**DATA UNDER STUDY:**
»»
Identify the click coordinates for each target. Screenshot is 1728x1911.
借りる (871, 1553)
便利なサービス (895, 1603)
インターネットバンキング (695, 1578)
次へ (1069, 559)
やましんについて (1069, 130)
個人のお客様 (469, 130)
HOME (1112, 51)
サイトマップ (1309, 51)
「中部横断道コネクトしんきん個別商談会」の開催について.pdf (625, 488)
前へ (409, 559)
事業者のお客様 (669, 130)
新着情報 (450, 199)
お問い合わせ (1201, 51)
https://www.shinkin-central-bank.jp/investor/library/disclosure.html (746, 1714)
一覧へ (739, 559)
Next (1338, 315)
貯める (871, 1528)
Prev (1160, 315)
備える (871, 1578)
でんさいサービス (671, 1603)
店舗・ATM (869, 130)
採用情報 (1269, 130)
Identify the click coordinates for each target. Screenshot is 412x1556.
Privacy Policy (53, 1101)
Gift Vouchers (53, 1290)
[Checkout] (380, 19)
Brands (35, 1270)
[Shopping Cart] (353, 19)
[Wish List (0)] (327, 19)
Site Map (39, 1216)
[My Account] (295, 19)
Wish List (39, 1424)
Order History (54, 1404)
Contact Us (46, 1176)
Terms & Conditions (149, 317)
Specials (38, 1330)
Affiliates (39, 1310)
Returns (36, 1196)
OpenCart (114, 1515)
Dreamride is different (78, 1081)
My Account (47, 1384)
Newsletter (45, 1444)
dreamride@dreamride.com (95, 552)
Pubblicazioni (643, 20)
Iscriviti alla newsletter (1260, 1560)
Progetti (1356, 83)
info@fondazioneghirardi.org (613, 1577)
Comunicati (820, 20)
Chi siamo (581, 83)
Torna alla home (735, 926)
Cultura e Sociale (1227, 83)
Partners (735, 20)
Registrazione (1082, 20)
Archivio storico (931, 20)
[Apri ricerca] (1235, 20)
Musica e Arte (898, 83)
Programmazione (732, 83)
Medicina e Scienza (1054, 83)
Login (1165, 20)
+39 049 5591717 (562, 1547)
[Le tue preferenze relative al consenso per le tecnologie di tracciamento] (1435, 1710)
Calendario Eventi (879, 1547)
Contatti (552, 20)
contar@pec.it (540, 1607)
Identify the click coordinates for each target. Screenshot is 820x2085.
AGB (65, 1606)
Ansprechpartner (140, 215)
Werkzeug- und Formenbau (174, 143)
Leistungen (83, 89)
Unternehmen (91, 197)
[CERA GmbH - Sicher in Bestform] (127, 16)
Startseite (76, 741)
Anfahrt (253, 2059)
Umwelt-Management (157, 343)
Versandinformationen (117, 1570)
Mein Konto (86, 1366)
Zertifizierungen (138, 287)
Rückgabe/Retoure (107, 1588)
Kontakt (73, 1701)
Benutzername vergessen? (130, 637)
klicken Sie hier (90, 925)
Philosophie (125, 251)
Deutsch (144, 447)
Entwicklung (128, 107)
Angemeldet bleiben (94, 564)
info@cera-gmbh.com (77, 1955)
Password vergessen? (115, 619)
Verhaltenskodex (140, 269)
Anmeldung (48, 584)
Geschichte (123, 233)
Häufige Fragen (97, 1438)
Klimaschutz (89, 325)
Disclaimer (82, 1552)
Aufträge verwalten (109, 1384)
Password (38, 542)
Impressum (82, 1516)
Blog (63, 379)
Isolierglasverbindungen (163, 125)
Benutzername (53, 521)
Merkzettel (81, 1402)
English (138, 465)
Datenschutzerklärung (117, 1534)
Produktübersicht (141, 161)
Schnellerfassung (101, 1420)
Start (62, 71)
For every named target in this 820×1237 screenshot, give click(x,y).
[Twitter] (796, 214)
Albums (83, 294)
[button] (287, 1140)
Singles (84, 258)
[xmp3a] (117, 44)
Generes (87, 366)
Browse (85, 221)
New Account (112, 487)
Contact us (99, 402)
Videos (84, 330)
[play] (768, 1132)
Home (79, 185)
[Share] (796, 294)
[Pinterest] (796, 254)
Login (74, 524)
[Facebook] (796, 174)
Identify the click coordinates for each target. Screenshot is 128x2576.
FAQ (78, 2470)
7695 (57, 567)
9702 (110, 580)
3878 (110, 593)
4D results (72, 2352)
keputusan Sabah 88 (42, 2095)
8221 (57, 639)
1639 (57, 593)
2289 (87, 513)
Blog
««
**WHAT YOU HAVE TO DO:** After reading the records above, transcribe them verbatim.

**RESPONSE:**
Identify the click coordinates for each target. Screenshot is 1728x1911.
借りる (871, 1553)
便利なサービス (895, 1603)
インターネットバンキング (695, 1578)
次へ (1069, 559)
やましんについて (1069, 130)
個人のお客様 (469, 130)
HOME (1112, 51)
サイトマップ (1309, 51)
「中部横断道コネクトしんきん個別商談会」の開催について.pdf (625, 488)
前へ (409, 559)
事業者のお客様 (669, 130)
新着情報 (450, 199)
お問い合わせ (1201, 51)
https://www.shinkin-central-bank.jp/investor/library/disclosure.html (746, 1714)
一覧へ (739, 559)
Next (1338, 315)
貯める (871, 1528)
Prev (1160, 315)
備える (871, 1578)
でんさいサービス (671, 1603)
店舗・ATM (869, 130)
採用情報 (1269, 130)
Identify the click coordinates for each target. Screenshot is 412x1556.
Privacy Policy (53, 1101)
Gift Vouchers (53, 1290)
[Checkout] (380, 19)
Brands (35, 1270)
[Shopping Cart] (353, 19)
[Wish List (0)] (327, 19)
Site Map (39, 1216)
[My Account] (295, 19)
Wish List (39, 1424)
Order History (54, 1404)
Contact Us (46, 1176)
Terms & Conditions (149, 317)
Specials (38, 1330)
Affiliates (39, 1310)
Returns (36, 1196)
OpenCart (114, 1515)
Dreamride is different (78, 1081)
My Account (47, 1384)
Newsletter (45, 1444)
dreamride@dreamride.com (95, 552)
Pubblicazioni (643, 20)
Iscriviti alla newsletter (1260, 1560)
Progetti (1356, 83)
info@fondazioneghirardi.org (613, 1577)
Comunicati (820, 20)
Chi siamo (581, 83)
Torna alla home (735, 926)
Cultura e Sociale (1227, 83)
Partners (735, 20)
Registrazione (1082, 20)
Archivio storico (931, 20)
[Apri ricerca] (1235, 20)
Musica e Arte (898, 83)
Programmazione (732, 83)
Medicina e Scienza (1054, 83)
Login (1165, 20)
+39 049 5591717 (562, 1547)
[Le tue preferenze relative al consenso per le tecnologie di tracciamento] (1435, 1710)
Calendario Eventi (879, 1547)
Contatti (552, 20)
contar@pec.it (540, 1607)
Identify the click coordinates for each target. Screenshot is 820x2085.
AGB (65, 1606)
Ansprechpartner (140, 215)
Werkzeug- und Formenbau (174, 143)
Leistungen (83, 89)
Unternehmen (91, 197)
[CERA GmbH - Sicher in Bestform] (127, 16)
Startseite (76, 741)
Anfahrt (253, 2059)
Umwelt-Management (157, 343)
Versandinformationen (117, 1570)
Mein Konto (86, 1366)
Zertifizierungen (138, 287)
Rückgabe/Retoure (107, 1588)
Kontakt (73, 1701)
Benutzername vergessen? (130, 637)
klicken Sie hier (90, 925)
Philosophie (125, 251)
Deutsch (144, 447)
Entwicklung (128, 107)
Angemeldet bleiben (94, 564)
info@cera-gmbh.com (77, 1955)
Password vergessen? (115, 619)
Verhaltenskodex (140, 269)
Anmeldung (48, 584)
Geschichte (123, 233)
Häufige Fragen (97, 1438)
Klimaschutz (89, 325)
Disclaimer (82, 1552)
Aufträge verwalten (109, 1384)
Password (38, 542)
Impressum (82, 1516)
Blog (63, 379)
Isolierglasverbindungen (163, 125)
Benutzername (53, 521)
Merkzettel (81, 1402)
English (138, 465)
Datenschutzerklärung (117, 1534)
Produktübersicht (141, 161)
Schnellerfassung (101, 1420)
Start (62, 71)
For every named target in this 820×1237 screenshot, give click(x,y).
[Twitter] (796, 214)
Albums (83, 294)
[button] (287, 1140)
Singles (84, 258)
[xmp3a] (117, 44)
Generes (87, 366)
Browse (85, 221)
New Account (112, 487)
Contact us (99, 402)
Videos (84, 330)
[play] (768, 1132)
Home (79, 185)
[Share] (796, 294)
[Pinterest] (796, 254)
Login (74, 524)
[Facebook] (796, 174)
Identify the click coordinates for each target. Screenshot is 128x2576.
FAQ (78, 2470)
7695 (57, 567)
9702 (110, 580)
3878 (110, 593)
4D results (72, 2352)
keputusan Sabah 88 (42, 2095)
8221 (57, 639)
1639 (57, 593)
2289 (87, 513)
Blog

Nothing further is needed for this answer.